Fillon checks first whether a political decision is necessary or not — reducing, for instance, the number of civil servants in France. But if he feels that a decision is necessary, then he tries to take it and doesn’t stop at the altar of conservatism that reigns in France. It is something that Juppe, a true heir to former president Jacques Chirac, did not understand. Juppe persisted with a disastrous and stupidly aggressive campaign against Fillon before the second round vote — and paid the price for it.

Finally, Fillon did not go wrong with the issues. Tactically, he let former president Nicolas Sarkozy and Juppe attack each other, while himself occupying a moral high ground. More fundamentally, he said what he thought — which is hardly acceptable to the hordes of journalists and opinion leaders who were themselves never successful in any battle of the ballot and speak on television channels as if they all belonged to the Left, which has reigned supreme in the French media for the last 50 years. Yes, indeed, Fillon’s programme is Right-leaning: Not looking like these caricatures that the Left and Juppe’s followers (who just missed what the French Right hate) have tried to peddle; but on an impeccable ethical basis, a reasonably and well-conceived programme on the Right.

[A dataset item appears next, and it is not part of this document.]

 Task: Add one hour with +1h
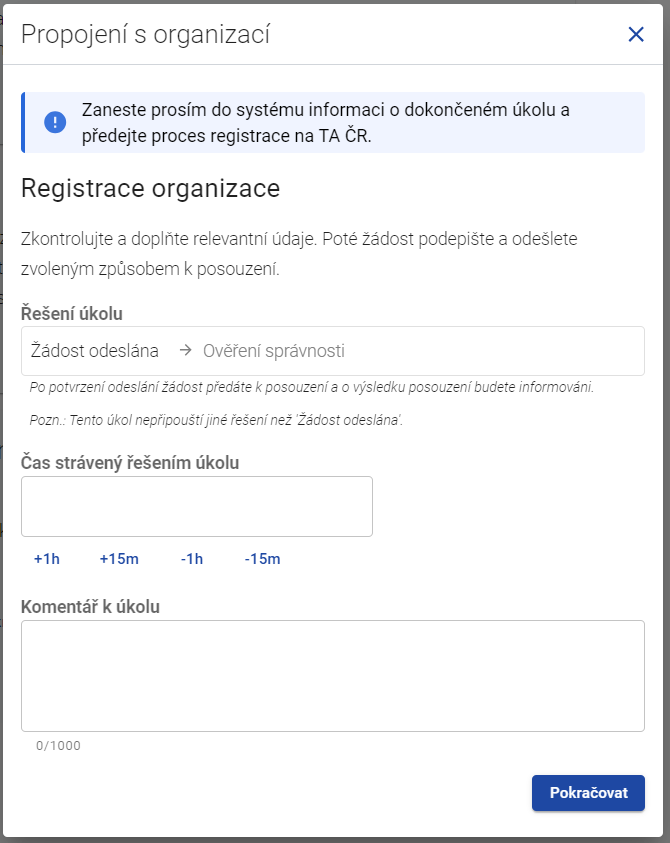(x=47, y=559)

For instance, Fillon has backed, full-steam, job creation, championing greater freedom, de-bureaucratising the system, listening to the people on the ground and bypassing the labour unions’ obsolete political discourse, making civil servants work as much as employees in the private sector. To that list, also add a revamped foreign policy (can one imagine Fillon being summoned to Berlin to bid farewell to United States President Barack Obama on his last European tour, as happened to Hollande?), notably based on diplomatic pragmatism. On Syria for instance, Fillon thinks that Daesh (the self-proclaimed Islamic State of Iraq and the Levant) hurts France much more than Syrian President Bashar Al Assad. In other words, Fillon is not confused about his enemies.

That said, Fillon has not yet won the presidential election and the Left will spare no effort to ring the bell and declare a ‘state of urgency’. It has become a habit for these last few months to convey some fearful news aimed at bringing the people back to the well-marked paths of the ‘single thought’. See the recurrent articles by the Left about the fact that “for Le Pen, impossible now seems possible”.

These paltry attempts to make up the truth, based upon erroneous comparisons with the US and deep ignorance of French realities, have become irrelevant for the vast majority of French people. Yet, the Left tries to hide the crude reality, the fact that it is now just one of the four stakeholders in a 20-30 per cent share of the electorate. Far-left leader Jean-Paul Melanchon, former French economy minister Emmanuel Macron, centre-left leader Francois Bayrou and Hollande himself making up the other contenders to that electoral pie.

Despite its atomisation, the Left is nevertheless still alive and one may trust Hollande’s magical talents to turn a disaster into a victory. These people, as former president Francois Mitterrand, are political mavericks who have always showed their capacity to not let any political wrangle pass by without intervention.

There will thus be many more attacks on Fillon the candidate, including caricatures, even at the cost of favouring far-right leader Le Pen. Yet, the choice of Fillon is also very bad news for her.

Luc Debieuvre is a French essayist and a lecturer at IRIS (Institut de Relations Internationales et Strategiques) and the Faco Law University of Paris.